The Ashtanga primary series is a group of moves that are considered the standard sequence for any basic Ashtanga class. There are variations for beginner, intermediate, and advanced levels, so you can adjust your practice as you improve, and challenge yourself to try new poses. I’m an intermediate practitioner, so I tend to focus on the core moves and increasingly add more challenging inversions and flexibility work into my mix.
What I love about practicing at home is that is requires zero prep. I get up, brush my teeth and wash my face, turn on the zen sounds, and do my thing. I only practice about 20-30 minutes a day, but I do it every day… yeah standing on my head has become a minimum requirement for me. I have to get massages every so often because a lot of the inversion and back work requires muscles that have gone largely unused, so I’m sore a lot, but it’s that “hell yeah, I feel great” sore, not the “owow-something’s-wrong” sore.
I’ve noticed physical changes for sure. My arm strength has increased dramatically and my legs are more defined. But any instructor will tell you, yoga is not fitness. It’s a discipline of the mind. There is something wonderfully peaceful about transmuting your energy and thought direction into a single, pointed, physical act. When I’m done for the morning, I’m never tired (maybe a little sore?). Usually, I feel revived. Not happy exactly, but content and level, ready for the day.

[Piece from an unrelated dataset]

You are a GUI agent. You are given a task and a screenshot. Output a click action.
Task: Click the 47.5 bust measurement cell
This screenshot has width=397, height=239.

Meditation and yoga have worked for me in oh so many ways. Yes, peace of mind and a tighter physical form, but more importantly, they’ve given me insight into who I am and what matters most. The people who love me (and how to recognize and accept that!), my creative enterprises, and the notion that my identity in the external world is merely a veneer I apply to get on with it all. And the people in my world? Their veneers aren’t who they are either. Being still and focused and connecting: to me, those inner worlds are where life is really at. Vast, unfathomable, and so so lovely.
Being in Tokyo has given me the time and space to discover so many things about America, Asia, and the magicland that is Japan, but most importantly, it’s helping me learn that I don’t need to “find myself,” or figure anything out. I’ve been here all along, and for the most part, life reveals itself as it should. And it’s beautiful.